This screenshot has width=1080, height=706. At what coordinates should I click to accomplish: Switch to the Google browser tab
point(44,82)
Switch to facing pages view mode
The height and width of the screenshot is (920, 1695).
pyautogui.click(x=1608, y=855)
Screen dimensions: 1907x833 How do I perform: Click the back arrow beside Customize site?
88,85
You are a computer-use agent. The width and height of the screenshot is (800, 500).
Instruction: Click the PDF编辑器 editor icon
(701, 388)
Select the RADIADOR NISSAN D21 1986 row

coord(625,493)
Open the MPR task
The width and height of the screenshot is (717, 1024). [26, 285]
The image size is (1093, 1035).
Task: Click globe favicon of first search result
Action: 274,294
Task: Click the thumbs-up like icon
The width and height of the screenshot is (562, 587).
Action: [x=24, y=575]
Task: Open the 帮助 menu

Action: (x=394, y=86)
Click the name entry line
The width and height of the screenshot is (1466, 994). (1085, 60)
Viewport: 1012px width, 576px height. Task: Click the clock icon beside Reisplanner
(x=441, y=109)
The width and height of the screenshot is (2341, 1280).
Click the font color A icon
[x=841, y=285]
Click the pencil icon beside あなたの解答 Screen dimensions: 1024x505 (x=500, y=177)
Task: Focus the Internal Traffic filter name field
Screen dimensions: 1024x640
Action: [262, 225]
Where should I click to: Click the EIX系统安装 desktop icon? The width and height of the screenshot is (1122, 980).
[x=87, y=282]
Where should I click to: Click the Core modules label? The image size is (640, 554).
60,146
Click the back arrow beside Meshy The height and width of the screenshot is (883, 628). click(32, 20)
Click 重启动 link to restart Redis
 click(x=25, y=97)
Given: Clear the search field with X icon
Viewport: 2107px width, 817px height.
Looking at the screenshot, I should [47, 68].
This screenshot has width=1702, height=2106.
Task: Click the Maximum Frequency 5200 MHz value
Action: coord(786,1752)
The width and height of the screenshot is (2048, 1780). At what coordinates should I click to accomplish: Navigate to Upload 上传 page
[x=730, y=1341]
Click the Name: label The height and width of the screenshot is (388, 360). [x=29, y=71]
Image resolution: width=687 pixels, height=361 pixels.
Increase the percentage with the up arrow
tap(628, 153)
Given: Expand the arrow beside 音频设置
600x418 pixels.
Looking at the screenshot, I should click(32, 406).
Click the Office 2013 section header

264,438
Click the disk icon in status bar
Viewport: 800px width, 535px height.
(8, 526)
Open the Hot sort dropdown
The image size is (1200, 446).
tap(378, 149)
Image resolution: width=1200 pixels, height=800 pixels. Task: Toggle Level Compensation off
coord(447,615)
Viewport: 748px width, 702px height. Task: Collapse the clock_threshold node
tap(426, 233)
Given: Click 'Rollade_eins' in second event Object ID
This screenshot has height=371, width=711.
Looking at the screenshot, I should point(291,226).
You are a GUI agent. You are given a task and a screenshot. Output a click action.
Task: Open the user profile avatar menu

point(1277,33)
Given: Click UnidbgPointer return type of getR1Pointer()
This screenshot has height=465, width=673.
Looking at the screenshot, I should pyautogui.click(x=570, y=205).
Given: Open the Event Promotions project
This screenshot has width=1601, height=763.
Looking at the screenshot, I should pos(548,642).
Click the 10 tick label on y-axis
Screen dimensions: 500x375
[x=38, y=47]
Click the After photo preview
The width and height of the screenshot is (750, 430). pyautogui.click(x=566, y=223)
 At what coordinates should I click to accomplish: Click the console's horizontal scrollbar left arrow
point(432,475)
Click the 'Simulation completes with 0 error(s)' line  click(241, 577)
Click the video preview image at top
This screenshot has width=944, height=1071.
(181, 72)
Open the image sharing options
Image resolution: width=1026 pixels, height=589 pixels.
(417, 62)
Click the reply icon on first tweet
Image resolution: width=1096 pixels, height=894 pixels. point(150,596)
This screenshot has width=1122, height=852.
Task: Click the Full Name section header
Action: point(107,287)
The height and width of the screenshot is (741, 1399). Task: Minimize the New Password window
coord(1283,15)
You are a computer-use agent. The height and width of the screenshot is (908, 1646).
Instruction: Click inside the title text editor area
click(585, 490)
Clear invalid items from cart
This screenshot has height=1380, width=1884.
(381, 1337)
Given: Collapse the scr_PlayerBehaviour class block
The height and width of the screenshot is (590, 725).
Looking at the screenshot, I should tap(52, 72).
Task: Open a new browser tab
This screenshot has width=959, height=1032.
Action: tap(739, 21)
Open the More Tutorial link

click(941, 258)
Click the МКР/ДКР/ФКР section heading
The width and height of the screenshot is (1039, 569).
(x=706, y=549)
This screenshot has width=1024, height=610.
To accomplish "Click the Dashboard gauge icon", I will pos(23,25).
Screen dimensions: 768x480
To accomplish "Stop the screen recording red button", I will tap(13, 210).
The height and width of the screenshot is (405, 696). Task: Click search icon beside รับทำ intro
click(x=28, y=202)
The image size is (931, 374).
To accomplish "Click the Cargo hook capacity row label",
──────────────────────────────
■ **Task directions**:
The entire set of records should be returned exactly.

■ **Exercise result**:
This screenshot has width=1080, height=706. At what coordinates should I click to accomplish: Switch to the Google browser tab
point(44,82)
Switch to facing pages view mode
The height and width of the screenshot is (920, 1695).
pyautogui.click(x=1608, y=855)
Screen dimensions: 1907x833 How do I perform: Click the back arrow beside Customize site?
88,85
You are a computer-use agent. The width and height of the screenshot is (800, 500).
Instruction: Click the PDF编辑器 editor icon
(701, 388)
Select the RADIADOR NISSAN D21 1986 row

coord(625,493)
Open the MPR task
The width and height of the screenshot is (717, 1024). [26, 285]
The image size is (1093, 1035).
Task: Click globe favicon of first search result
Action: 274,294
Task: Click the thumbs-up like icon
The width and height of the screenshot is (562, 587).
Action: [x=24, y=575]
Task: Open the 帮助 menu

Action: (x=394, y=86)
Click the name entry line
The width and height of the screenshot is (1466, 994). (1085, 60)
Viewport: 1012px width, 576px height. Task: Click the clock icon beside Reisplanner
(x=441, y=109)
The width and height of the screenshot is (2341, 1280).
Click the font color A icon
[x=841, y=285]
Click the pencil icon beside あなたの解答 Screen dimensions: 1024x505 (x=500, y=177)
Task: Focus the Internal Traffic filter name field
Screen dimensions: 1024x640
Action: [262, 225]
Where should I click to: Click the EIX系统安装 desktop icon? The width and height of the screenshot is (1122, 980).
[x=87, y=282]
Where should I click to: Click the Core modules label? The image size is (640, 554).
60,146
Click the back arrow beside Meshy The height and width of the screenshot is (883, 628). click(32, 20)
Click 重启动 link to restart Redis
 click(x=25, y=97)
Given: Clear the search field with X icon
Viewport: 2107px width, 817px height.
Looking at the screenshot, I should [47, 68].
This screenshot has width=1702, height=2106.
Task: Click the Maximum Frequency 5200 MHz value
Action: coord(786,1752)
The width and height of the screenshot is (2048, 1780). At what coordinates should I click to accomplish: Navigate to Upload 上传 page
[x=730, y=1341]
Click the Name: label The height and width of the screenshot is (388, 360). [x=29, y=71]
Image resolution: width=687 pixels, height=361 pixels.
Increase the percentage with the up arrow
tap(628, 153)
Given: Expand the arrow beside 音频设置
600x418 pixels.
Looking at the screenshot, I should click(32, 406).
Click the Office 2013 section header

264,438
Click the disk icon in status bar
Viewport: 800px width, 535px height.
(8, 526)
Open the Hot sort dropdown
The image size is (1200, 446).
tap(378, 149)
Image resolution: width=1200 pixels, height=800 pixels. Task: Toggle Level Compensation off
coord(447,615)
Viewport: 748px width, 702px height. Task: Collapse the clock_threshold node
tap(426, 233)
Given: Click 'Rollade_eins' in second event Object ID
This screenshot has height=371, width=711.
Looking at the screenshot, I should point(291,226).
You are a GUI agent. You are given a task and a screenshot. Output a click action.
Task: Open the user profile avatar menu

point(1277,33)
Given: Click UnidbgPointer return type of getR1Pointer()
This screenshot has height=465, width=673.
Looking at the screenshot, I should pyautogui.click(x=570, y=205).
Given: Open the Event Promotions project
This screenshot has width=1601, height=763.
Looking at the screenshot, I should pos(548,642).
Click the 10 tick label on y-axis
Screen dimensions: 500x375
[x=38, y=47]
Click the After photo preview
The width and height of the screenshot is (750, 430). pyautogui.click(x=566, y=223)
 At what coordinates should I click to accomplish: Click the console's horizontal scrollbar left arrow
point(432,475)
Click the 'Simulation completes with 0 error(s)' line  click(241, 577)
Click the video preview image at top
This screenshot has width=944, height=1071.
(181, 72)
Open the image sharing options
Image resolution: width=1026 pixels, height=589 pixels.
(417, 62)
Click the reply icon on first tweet
Image resolution: width=1096 pixels, height=894 pixels. point(150,596)
This screenshot has width=1122, height=852.
Task: Click the Full Name section header
Action: point(107,287)
The height and width of the screenshot is (741, 1399). Task: Minimize the New Password window
coord(1283,15)
You are a computer-use agent. The height and width of the screenshot is (908, 1646).
Instruction: Click inside the title text editor area
click(585, 490)
Clear invalid items from cart
This screenshot has height=1380, width=1884.
(381, 1337)
Given: Collapse the scr_PlayerBehaviour class block
The height and width of the screenshot is (590, 725).
Looking at the screenshot, I should tap(52, 72).
Task: Open a new browser tab
This screenshot has width=959, height=1032.
Action: tap(739, 21)
Open the More Tutorial link

click(941, 258)
Click the МКР/ДКР/ФКР section heading
The width and height of the screenshot is (1039, 569).
(x=706, y=549)
This screenshot has width=1024, height=610.
To accomplish "Click the Dashboard gauge icon", I will pos(23,25).
Screen dimensions: 768x480
To accomplish "Stop the screen recording red button", I will tap(13, 210).
The height and width of the screenshot is (405, 696). Task: Click search icon beside รับทำ intro
click(x=28, y=202)
The image size is (931, 374).
To accomplish "Click the Cargo hook capacity row label",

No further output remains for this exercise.